# TV Philips 21pt534a/77b se apaga al cabo de 7 segundos



## menduco (Mar 15, 2009)

buenas aca estoy nuevamente con una falla similar al tema del tele philco,la istoria de este tele empezo asi

mi vecino estaba viendo tele en su casa y de repente se apaga el tele,logicamente lo q hizo es encenderlo nuevamente y se apagaba lo hhhizo vareias veces seguidas y el tele hizo lo mismo
 Lo mire y claramente tenia razon al encender el tele,se pone la pantalla azul pro no agarra ninguna imagen,permanece en ese estado 7 segundos y se apaga,no ay audio pero si durante esos 7 segundos puedo cambiar el tele subir y bajar el volumen(pro no emite sonido)

Procedi a abrir el tele ,lo limpie y le repase soldaduras en la parte de fuente,flayback,horizontal,vertical y un integrado q va un disipador q en este momento no recuerdo el modelo del mismo

Luego lo probe obteniendo los mismos resultados


Espero obtener consejos suyos paa ver como pudo solucionarlo

este es el modlo del tele 21pt534a/77b


----------



## MARCOS CEDEÑO (Mar 19, 2009)

lo mas seguro es q se  haya activado el circuito d  proteccion,* algun problema con la salida horizontal,al querer encenderlo varias veces,puedes dañar otros componenetes.


----------



## unleased! (Mar 19, 2009)

Me huele a procesador, sintonizador o memoria, si sale una pantalla azul significa que no hay entrada de video presente y actua el killer y se presenta una pantalla de color azul en vez de las tipicas burbujas blancas y negras. Lo de los 7 segundos puede ser un apagado automatico al saltar esta propia pantalla. Si tiene euroconector enchufa un video o mejor otra tele mira a ver que pasa.

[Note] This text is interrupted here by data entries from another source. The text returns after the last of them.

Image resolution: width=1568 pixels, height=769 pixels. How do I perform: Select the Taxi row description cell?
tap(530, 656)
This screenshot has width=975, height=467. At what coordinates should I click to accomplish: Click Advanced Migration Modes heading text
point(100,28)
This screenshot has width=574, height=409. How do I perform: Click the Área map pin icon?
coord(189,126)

PD: en el titulo del post pon también el modelo del televisor para que sea mas facil de buscar a futuros foreros.
saludos!


----------



## menduco (Mar 20, 2009)

muchas gracias x sus respuestas, pense q podia ser el sintonizador pero nose cmo probarlo, voy a probar lo otro de conectarle una señal de video externa para ver q es lo q sucede


gracias x sus aportes


----------



## unleased! (Mar 20, 2009)

Probando lo del euroconector se sabe si es del sintonizador, por eso lo puse, es la forma mas rápida para focalizar el problema. Si al conectar el cable la imagen no cambia entonces puedes descartar el sintonizador, abría que ir al integrado que procesa el vídeo...

saludos!


----------



## menduco (Abr 27, 2009)

buenas me desapareci un buen tiempo porque tenia que rendir en la facu...... volviendo al tema le conecte al tv audio y video de un DVD y la imagen durante ese tiempo se ve perfecta pero no hay nada de audio.

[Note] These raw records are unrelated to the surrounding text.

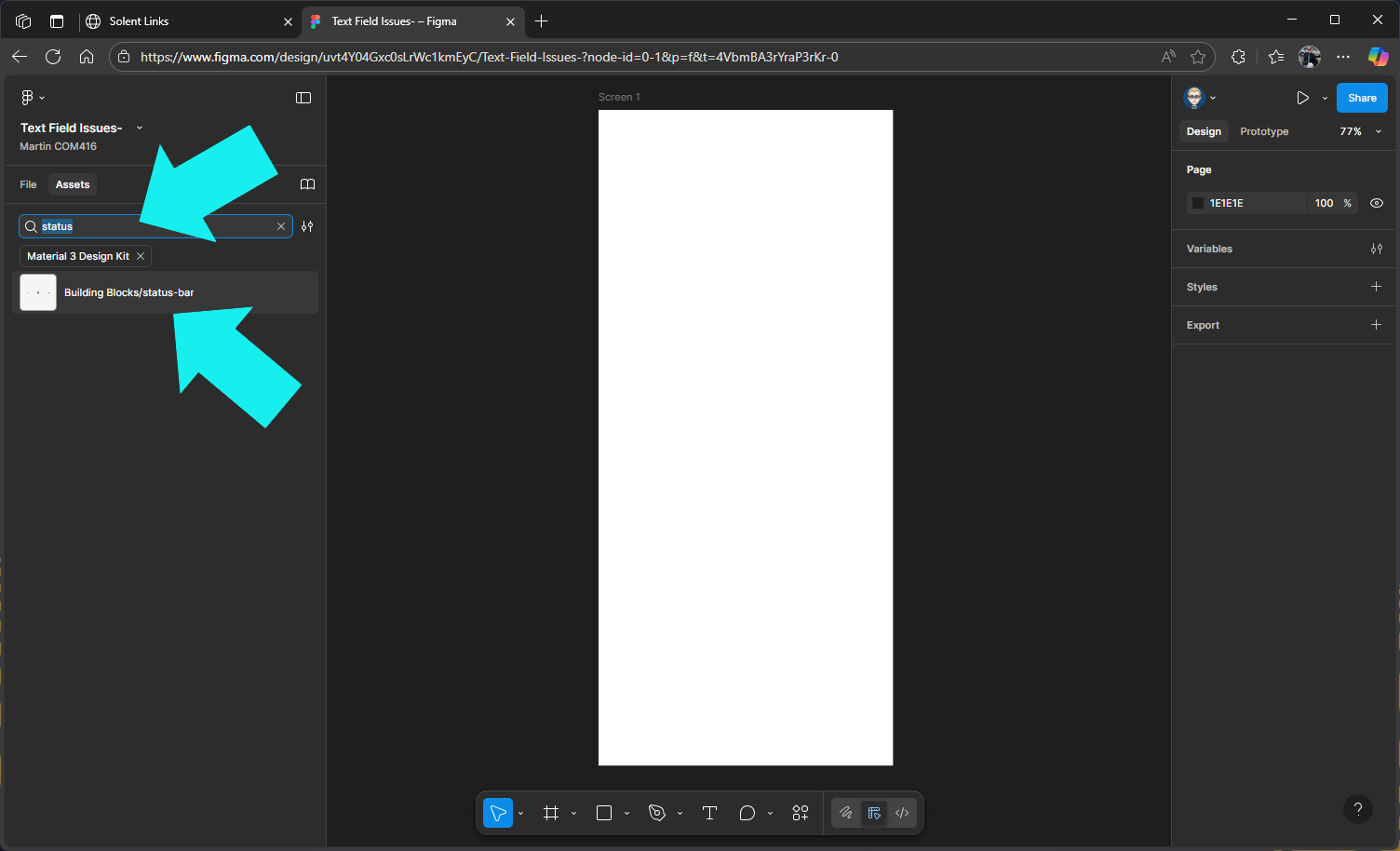Select the Frame tool in toolbar
Viewport: 1400px width, 851px height.
pos(551,813)
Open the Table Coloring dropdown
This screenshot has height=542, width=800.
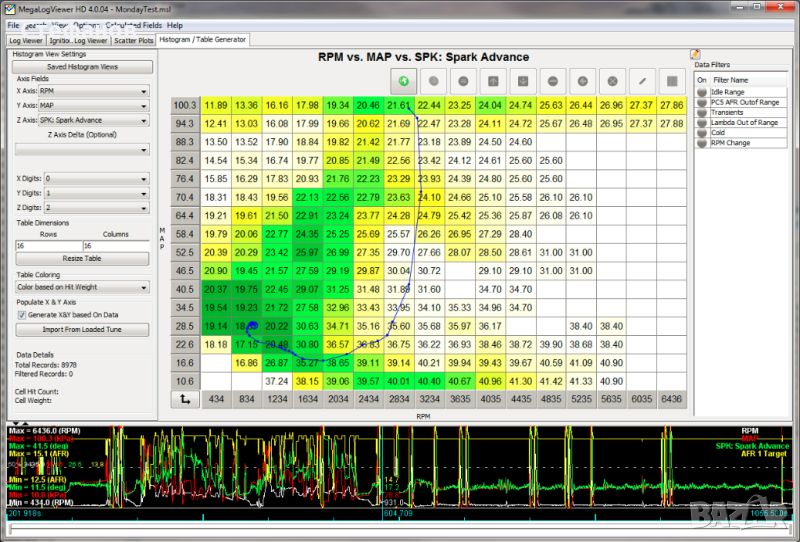coord(82,287)
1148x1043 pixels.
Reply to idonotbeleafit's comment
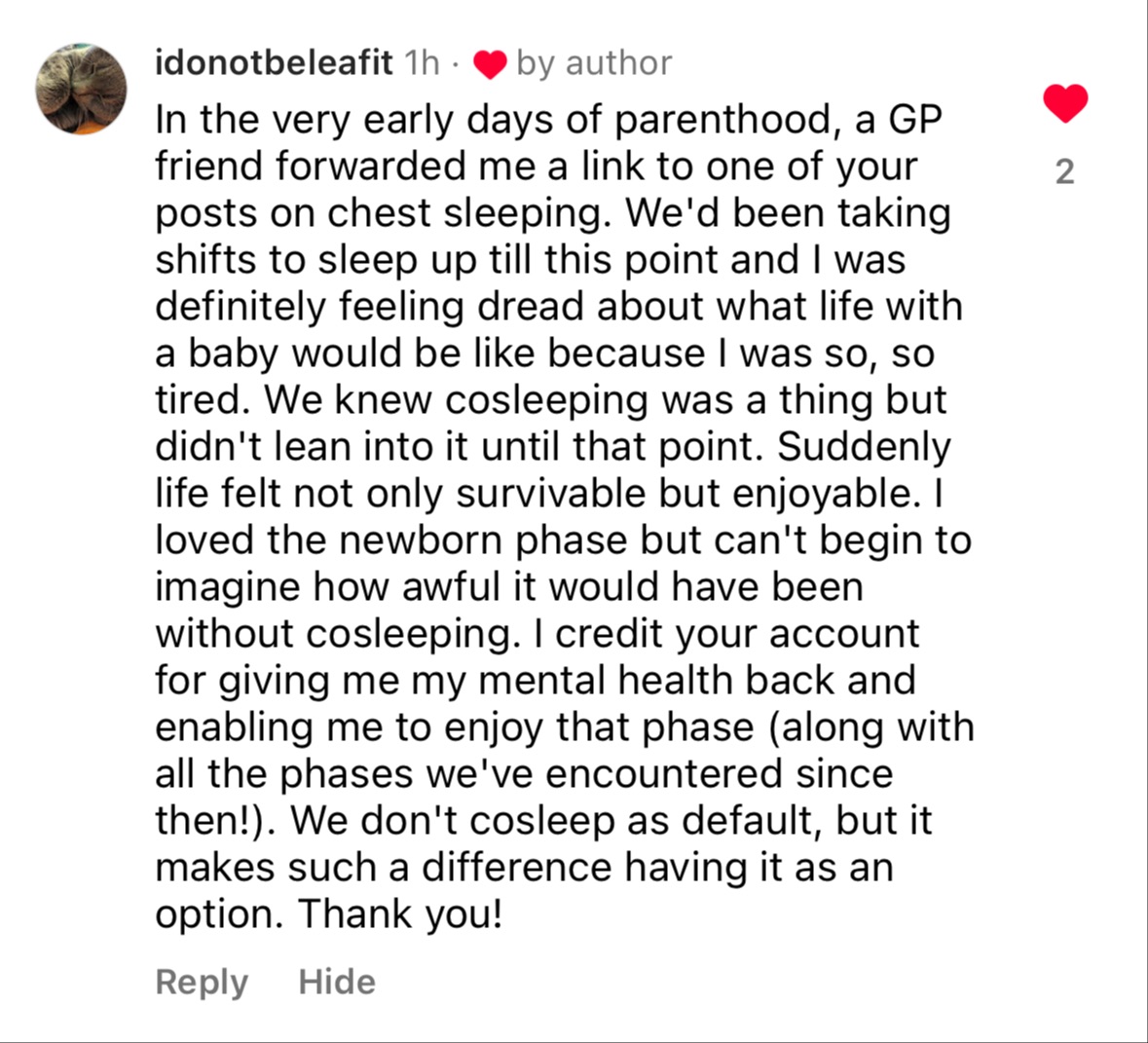202,982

unleased que es eso del euroconector?

ya puedo descartar que sea el integrado de video no?


----------



## unleased! (Abr 28, 2009)

El *euroconector* es un conector normalizado de 21 pines diseñado en Francia a principios de los años 80 por el que se transmite tanto video como audio en ambas direcciones. En los aparatos presenta este conector:





Y el cable de conexión es este:








Los televisores lo suelen llevar por norma excepto los mas viejos. Aunque acabo de descargar el manual de este y no trae euroconector. Trae salida por RCA. Conectastes el cable de audio?
Mira que el conector esté bién conectado. También mira en el menú del DVD y de la tele que alomejor tienes alguna opción incorrecta en sonido o el mute puesto (el silencio).
Si necesitas el manual de usuario de la tele lo tienes aquí:
http://www.p4c.philips.com/files/2/21pt534a_77b/21pt534a_77b_mif_esp.pdf
Saludos.


----------



## menduco (Abr 30, 2009)

claro este tv no trae ese conector. Asi q conecte audio y video las entradas de RCA de audio y video obteniendo lo comentado anteriormente


----------



## unleased! (May 1, 2009)

Para el audio prueba a conectar una fuente que sepas con certeza que emita (por ejemplo un mp3). Hay un simple truco para saber si el integrado amplificador de sonido funciona bién. Coge con una mano y toca masa y con la otra sujetas un destornillador por la parte metálica. Con el destornillador toca cada una de las patas y en una o dos tienes que escuchar un zumbido en alterna por los altavoces. Si no escuchas nada entoces algún problema hay, esto con el tv encendido. Para el video, bueno, lo interesante es el porqué no va el audio pero para ir haciendo puedes testear los voltajes y las señales. En este link está el esquemático del chasis de tu TV. En la página 7 está el plano de la parte del video:
http://www.electronica-pt.com/index..._remository/Itemid,34/func,startdown/id,2662/
Comprueba el sintonizador (tuner). Hay un 7805 y algún que otro zener que también deberías darle un vistazo.
Saludos.


----------



## will18610076 (Sep 6, 2009)

buenas estoy buscando los planos de un tv phills de los viejos


----------



## sergioaldana (Sep 7, 2009)

hola gente ,soy nuevo en este foro pero tengan me en cuenta .....
will, yo estube 2 dias con una falla parecida a esa en un tv philips y descubri la falla, lo q me hacia el tv a mi era , arrancaba con audio y video , el audio perfecto pero el video no,mas omenos en 7 u 8 seg se apagaba , si pasaba los canales no se apagaba , me tire por el lado de el video q visualmente tenia un problema ,despues de revisar el micro ,la memoria y toda la etapa de video y encontrar todo bien , me di cuenta de q el catodo azul del trc no estaba , con el osciloscopio controle la llegada de la señal del azul y esta presente en el zocalo , controle el catodo del rojo y del verde y tambien estaban , obviamente en el trc estaba el problema , cambie el trc y el tv anduvo perfecto 

malditos tv philips .... cuando los dejaran de fabricar ¡¡¡¡¡¡¡¡


----------



## will18610076 (Sep 7, 2009)

bueno mi pana yo tengo es un problema con el horizontal aparte q el numeo de serial q aparece en el tv ese de miercoles no aparece no los consigo, pero no consigo los planos de ese circuito para ver como trabaja, estoy buscando los planos a ver como lo reparo y la valla del sonido ya la repare era una tonteria, y bueno estoy en busca de esos planos


----------



## sergioaldana (Sep 8, 2009)

q modelo de tv es ?


----------